【Control】🧯 08. The Rationale Behind the “10% Rule” for Introducing FSM into PID Control
topics: [“control”, “PID”, “FSM”, “reliability design”, “industrial control”]
Introduction
Designs that overlay an FSM (Finite State Machine) on top of PID control
often look theoretically sound.
However, in real products and industrial systems,
there are many documented failure cases.
This article explains:
- Why continuously active FSMs are dangerous
- Why 10% deviation is a rational trigger threshold
- Why a Reliability Guard (B-Type) is indispensable
—all from the perspective of commercially viable control systems.
🧱 Fundamental Policy (Get This Wrong and Everything Breaks)
Control layers must be strictly separated:
- PID: Primary control (always active)
- FSM: Exception handling (emergency only)
- Reliability Guard: Suppression of FSM overreach
FSM is not “smart control.”
FSM is insurance.
❌ Why FSM-First Designs Fail
When dealing with friction aging or long-term degradation:
- FSM switching continuously
- State transitions triggered by small fluctuations
such designs almost inevitably cause:
- Waveform discontinuities
- Overcompensation
- State-transition chatter
- Customer complaints like:
“Something feels… off.”
The end result is ironic:
The FSM damages the system more than the degradation itself.

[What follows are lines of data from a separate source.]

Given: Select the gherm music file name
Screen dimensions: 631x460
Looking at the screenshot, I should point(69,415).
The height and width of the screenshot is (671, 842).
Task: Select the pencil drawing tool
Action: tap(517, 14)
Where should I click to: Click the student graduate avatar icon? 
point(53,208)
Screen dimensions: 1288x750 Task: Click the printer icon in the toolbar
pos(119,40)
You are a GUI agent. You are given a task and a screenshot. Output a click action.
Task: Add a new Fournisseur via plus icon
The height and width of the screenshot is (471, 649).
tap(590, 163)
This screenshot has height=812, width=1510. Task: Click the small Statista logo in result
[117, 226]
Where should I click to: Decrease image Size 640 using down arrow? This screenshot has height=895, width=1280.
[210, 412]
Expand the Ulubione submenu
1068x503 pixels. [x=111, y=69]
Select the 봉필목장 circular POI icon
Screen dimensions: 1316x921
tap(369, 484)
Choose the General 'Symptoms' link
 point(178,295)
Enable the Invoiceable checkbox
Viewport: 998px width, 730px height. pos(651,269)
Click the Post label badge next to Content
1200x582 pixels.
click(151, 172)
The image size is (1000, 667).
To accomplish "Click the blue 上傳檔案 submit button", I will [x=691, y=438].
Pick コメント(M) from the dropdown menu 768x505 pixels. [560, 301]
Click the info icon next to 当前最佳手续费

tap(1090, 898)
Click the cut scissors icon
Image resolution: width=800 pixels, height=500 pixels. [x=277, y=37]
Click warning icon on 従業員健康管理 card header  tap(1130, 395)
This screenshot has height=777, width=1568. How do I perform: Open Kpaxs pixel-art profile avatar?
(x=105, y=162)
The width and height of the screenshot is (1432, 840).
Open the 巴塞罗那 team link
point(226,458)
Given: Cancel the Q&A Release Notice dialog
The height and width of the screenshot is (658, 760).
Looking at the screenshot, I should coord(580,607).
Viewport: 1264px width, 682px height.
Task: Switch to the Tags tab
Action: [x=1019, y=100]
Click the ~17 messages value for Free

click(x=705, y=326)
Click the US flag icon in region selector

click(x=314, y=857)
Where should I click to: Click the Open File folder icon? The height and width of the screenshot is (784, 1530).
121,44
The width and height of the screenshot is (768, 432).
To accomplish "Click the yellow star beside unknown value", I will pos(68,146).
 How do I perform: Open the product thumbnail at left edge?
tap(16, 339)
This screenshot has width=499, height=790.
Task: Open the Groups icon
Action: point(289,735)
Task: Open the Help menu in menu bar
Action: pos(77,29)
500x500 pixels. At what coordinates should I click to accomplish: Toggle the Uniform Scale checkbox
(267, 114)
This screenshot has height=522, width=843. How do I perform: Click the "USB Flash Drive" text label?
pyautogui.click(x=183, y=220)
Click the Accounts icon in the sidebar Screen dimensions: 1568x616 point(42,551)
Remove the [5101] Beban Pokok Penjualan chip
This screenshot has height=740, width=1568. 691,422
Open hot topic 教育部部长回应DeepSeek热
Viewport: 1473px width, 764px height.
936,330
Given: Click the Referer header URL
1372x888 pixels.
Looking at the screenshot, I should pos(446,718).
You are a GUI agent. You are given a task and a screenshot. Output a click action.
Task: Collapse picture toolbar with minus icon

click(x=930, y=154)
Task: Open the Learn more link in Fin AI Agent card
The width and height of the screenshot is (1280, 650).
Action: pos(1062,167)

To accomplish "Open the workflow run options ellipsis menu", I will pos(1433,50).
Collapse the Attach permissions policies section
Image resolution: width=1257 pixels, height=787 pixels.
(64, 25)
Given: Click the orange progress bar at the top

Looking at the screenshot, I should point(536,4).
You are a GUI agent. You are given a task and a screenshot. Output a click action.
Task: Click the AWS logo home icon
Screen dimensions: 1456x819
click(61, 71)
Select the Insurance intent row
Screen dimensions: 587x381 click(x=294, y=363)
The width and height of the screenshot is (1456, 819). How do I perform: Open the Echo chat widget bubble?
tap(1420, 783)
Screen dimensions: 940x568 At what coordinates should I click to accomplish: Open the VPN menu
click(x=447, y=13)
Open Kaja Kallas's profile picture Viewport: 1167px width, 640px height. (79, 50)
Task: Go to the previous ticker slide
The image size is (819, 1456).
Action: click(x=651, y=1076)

⏱ When Should FSM Activate?
The answer is simple:
Only when PID can be quantitatively proven
to no longer behave like the original PID.
This requires numerical triggers, not intuition.
📉 Why “10%”?
A Boundary That Emerged Naturally from the Degradation Model
In the friction-aging models used throughout this series:
- Continuous operation with PID alone
- Approximately 5 years of equivalent degradation
- Produced about 10% deviation from the initial waveform
Clear divergence appeared in at least one of:
- Amplitude
- Phase (time delay Δt)
- Control energy
This 10% threshold is:
- Not a rule of thumb
- Not a convenient heuristic
It is a boundary that emerged naturally from simulation results.
📏 10% of What, Exactly?
FSM triggering is defined using an OR condition.
FSM activates if any of the following exceeds
10% relative to the initial PID response:
- Amplitude deviation
- Phase / timing deviation (Δt)
- Control energy deviation
Why OR, Not AND?
Because AND conditions are too slow in real systems.
⚠ Reality Degrades Faster Than Models Predict
In actual equipment:
- Wear
- Contamination
- Temperature variation
- Partial damage
can compress what looks like
“5 years of model degradation”
into a few months.
Without OR conditions,
FSM intervention comes too late.
🛑 The Role of B-Type (Reliability Guard)
FSM is not infallible.
FSM intervention can easily:
- Worsen control quality
- Destabilize output
- Cause excessive current or voltage
This is not rare.
Therefore, B-Type introduces:
- Limits on FSM authority
- Continuous monitoring of effort and efficiency
- Rollback to PID dominance if reliability degrades
In other words:
FSM itself must not be trusted blindly.
🧾 The “10% Rule” from a Product Perspective
From a customer’s point of view:
- Years of stable PID behavior → no issue
- Correction only after visible degradation → acceptable
- Behavior changing from day one → distrust
The 10% rule is critical because it is:
- Explainable
- Documentable in specifications
- Defensible in customer support
Summary
- PID is the main actor
- FSM is for emergencies
- 10% is a model-derived, realistic threshold
- FSM triggers use OR conditions
- Reliability Guard constrains FSM behavior
FSM is not intelligence.
FSM is insurance — the last line of defense.
If FSM is active from day zero,
the PID design has likely failed.
If FSM activates only after a 10% deviation,
that behavior is correct for a commercial product.